» Set exercise 1:
In the ink jet printing head patent claims, list the numbers of every claim that refers back to claim 11.
» Set exercise 2:
Reproduce the ink jet printing head patent claims from "13. The machine" to "adjacent pressure chambers.".
» Set exercise 3:
Continue the ink jet printing head patent claims past their final line.

------ Passage to read ------

9. An ink jet printing head according to claim 6, wherein the actuating
means includes two electrodes spaced apart and positioned on one side of
each of the first and second piezoelectric elements, each of the two
electrodes corresponding to a respective pressure chamber.
10. The ink jet printing head of claim 6, wherein there are n pressure
chambers and n/2 piezoelectric elements, each of the piezoelectric
elements corresponding to two adjacent chambers.
11. An electronic machine comprising: an ink jet printing head having
a substrate including a plurality of pressure chambers which are formed in
an array on said substrate such that each of said chambers extends from
one end of said substrate to another end thereof, portions of the
substrate intermediate adjacent pressure chambers separating and defining
said pressure chambers,
a plurality of nozzles, one nozzle corresponding to each of said pressure
chambers,
a diaphragm disposed on a surface of said substrate to cover said plurality
of pressure chambers and to cover the portions of the substrate
intermediate adjacent pressure chambers, said plurality of pressure
chambers arranged into groups of adjacent pressure chambers,
a plurality of individual piezoelectric elements, the plurality of
individual piezoelectric elements being less than said plurality of
pressure chambers, disposed over said diaphragm for respective groups of
adjacent pressure chambers and disposed over portions of the substrate
intermediate adjacent pressure chambers in the respective group, said
diaphragm being intermediate said piezoelectric elements and said
substrate, and
means for actuating said individual piezoelectric elements to selectively
actuate said adjacent pressure chambers so that first pressure chambers of
each group of said adjacent pressure chambers are actuable independently
of actuation of second pressure chambers of each group of said adjacent
pressure chambers; and
a driver for driving the ink jet print head.
12. The machine of claim 11, wherein each of the plurality of individual
piezoelectric elements extends over two respective adjacent pressure
chambers, each of the plurality of individual piezoelectric elements
having a width similar to a combined width of two adjacent pressure
chambers.
13. The machine of claim 11, wherein the actuating means includes
electrodes provided on two surfaces of each of the plurality of individual
piezoelectric elements at areas corresponding to each of said respective
adjacent pressure chambers.
14. The machine of claim 11, wherein the actuating means includes two
electrodes spaced apart and positioned on one side of each of the
individual piezoelectric elements, each of the two electrodes
corresponding to a respective pressure chamber.
15. The ink jet printing head of claim 11, wherein there are n pressure
chambers and n/2 individual piezoelectric elements, each of the individual
piezoelectric elements corresponding to two adjacent chambers.

------ Record list ------

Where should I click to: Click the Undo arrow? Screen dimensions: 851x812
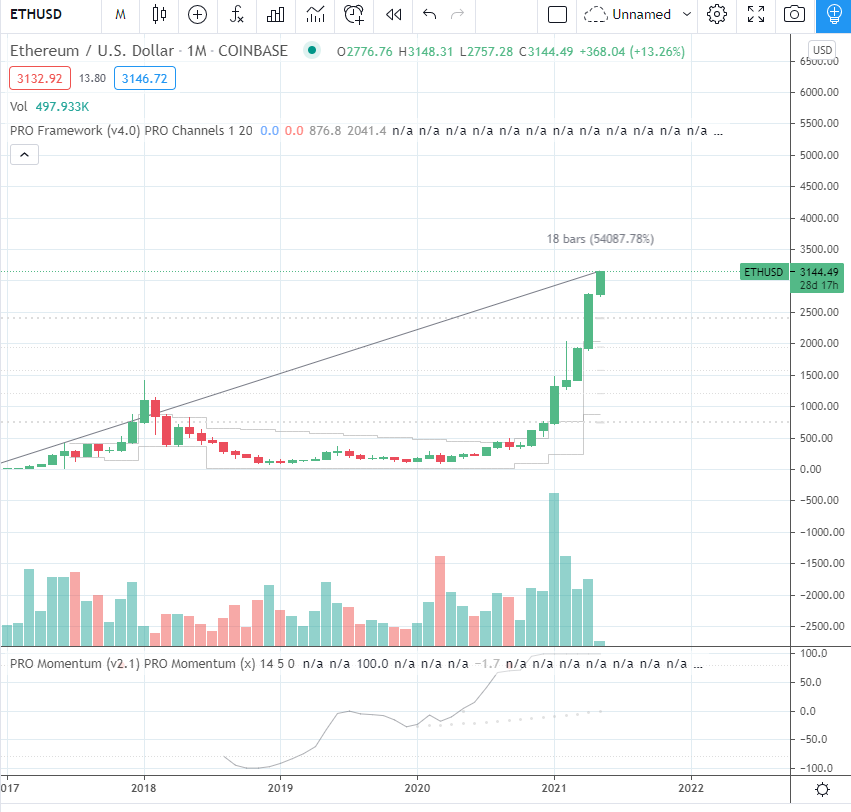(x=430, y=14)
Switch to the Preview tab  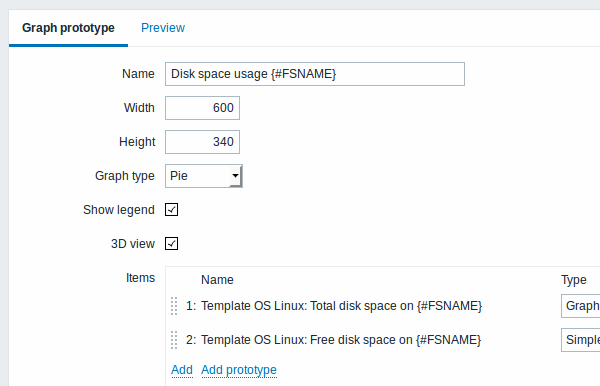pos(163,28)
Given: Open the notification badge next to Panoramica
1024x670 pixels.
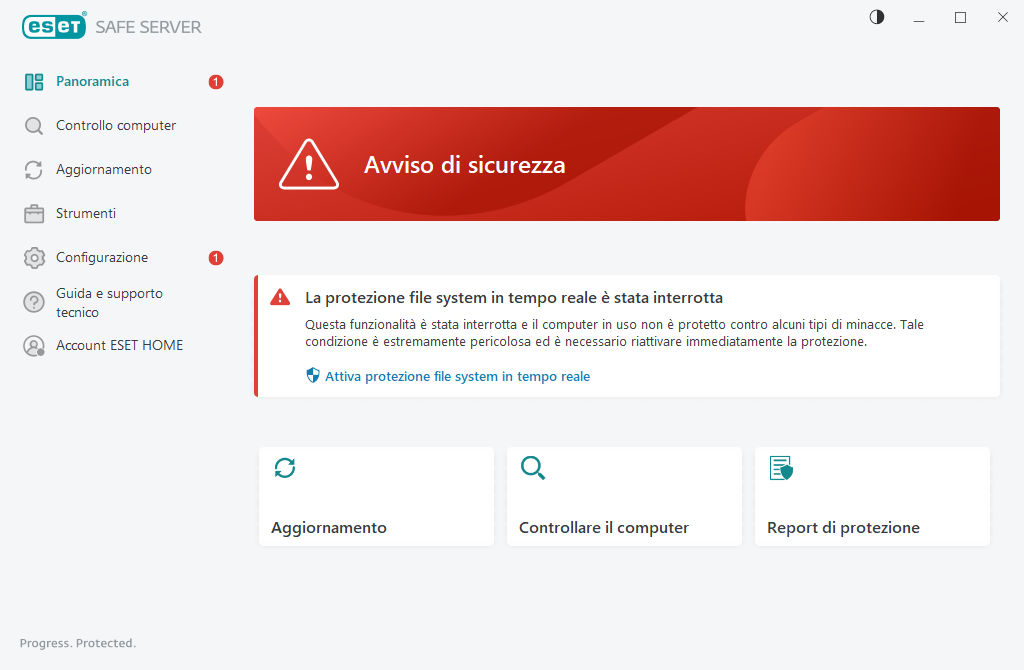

------

» Written answer 1:
12, 13, 14, 15

» Written answer 2:
13. The machine of claim 11, wherein the actuating means includes
electrodes provided on two surfaces of each of the plurality of individual
piezoelectric elements at areas corresponding to each of said respective
adjacent pressure chambers.

» Written answer 3:
16. An electronic machine comprising:
an ink jet printing head having
a substrate including a plurality of nozzles and a plurality of pressure
chambers arranged in a circle around said nozzles,
a diaphragm disposed on a surface of said substrate to cover said plurality
of pressure chambers, said plurality of pressure chambers arranged into
pairs of adjacent pressure chambers,
a plurality of piezoelectric elements provided on said diaphragm, each of
the piezoelectric elements corresponding to a respective pair of adjacent
pressure chambers, wherein the diaphragm is intermediate said substrate
and each of said piezoelectric elements, and
means for actuating each of said piezoelectric elements to selectively
actuate said respective pair of adjacent pressure chambers so that a first
pressure chamber of each pair of adjacent pressure chambers is actuable
independently of actuation of a second pressure chamber of each pair of
said adjacent pressure chambers.
17. The machine of claim 16, wherein each piezoelectric element extends
over two respective adjacent pressure chambers, said piezoelectric
elements having a width similar to a combined width of two adjacent
pressure chambers.
18. The machine of claim 16, wherein the actuating means includes
electrodes provided on two surfaces of each individual piezoelectric
element at areas corresponding to each of said respective adjacent
pressure chambers.
19. The machine of claim 16, wherein the actuating means includes two
electrodes spaced apart and positioned on one side of each of the
piezoelectric elements, each of the two electrodes corresponding to a
respective pressure chamber.
20. The ink jet printing head of claim 16, wherein there are n pressure
chambers and n/2 piezoelectric elements, each of the piezoelectric
elements corresponding to two adjacent chambers.
Description
BACKGROUND OF THE INVENTION
1. Field of the Invention
The present invention relates to an ink jet printing head and an electronic
machine incorporating an ink jet printing head such as, for example, a
printer, a word processor, a facsimile machine or a plotter.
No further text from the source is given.